= WORK REQUIRED =
Your task is to give the number of lines in the listing that include "baumallianz", and nothing else.

GIVEN DATA Start Marker

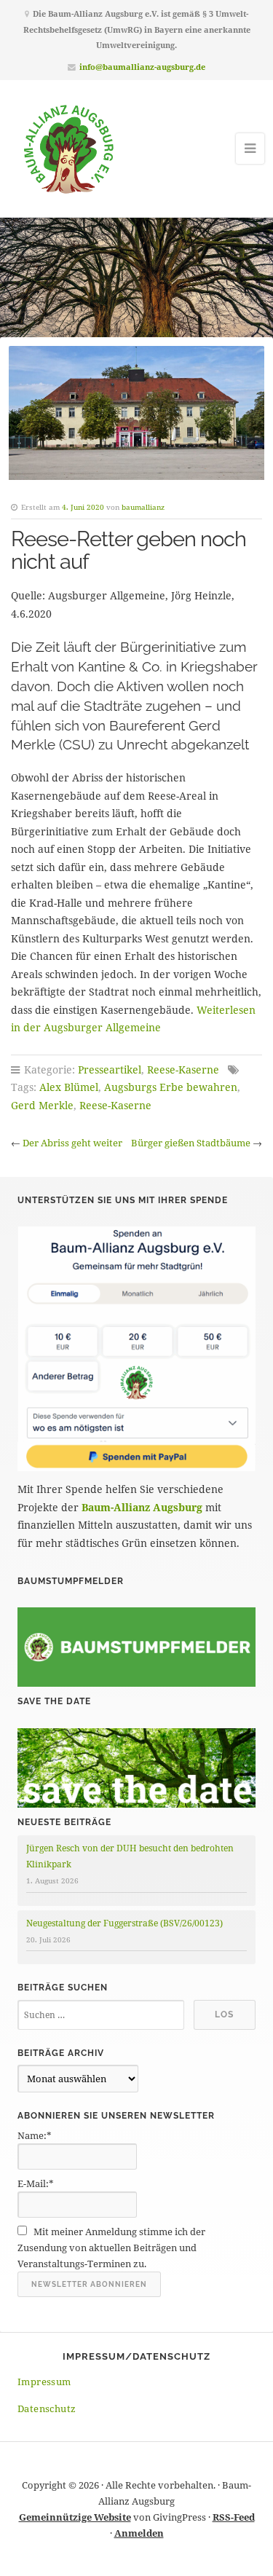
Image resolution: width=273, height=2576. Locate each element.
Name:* (34, 2135)
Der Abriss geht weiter (72, 1142)
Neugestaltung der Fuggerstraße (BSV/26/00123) (124, 1923)
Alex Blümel (68, 1087)
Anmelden (139, 2533)
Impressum (44, 2381)
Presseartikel (109, 1069)
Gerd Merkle (42, 1105)
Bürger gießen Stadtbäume (190, 1142)
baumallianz (143, 507)
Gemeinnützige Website (75, 2517)
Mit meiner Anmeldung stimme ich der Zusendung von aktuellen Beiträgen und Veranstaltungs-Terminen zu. (111, 2247)
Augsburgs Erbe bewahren (170, 1087)
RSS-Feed (234, 2517)
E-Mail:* (35, 2183)
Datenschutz (46, 2408)
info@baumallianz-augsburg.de (142, 66)
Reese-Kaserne (183, 1069)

GIVEN DATA End Marker

= WRITTEN REPLY =
2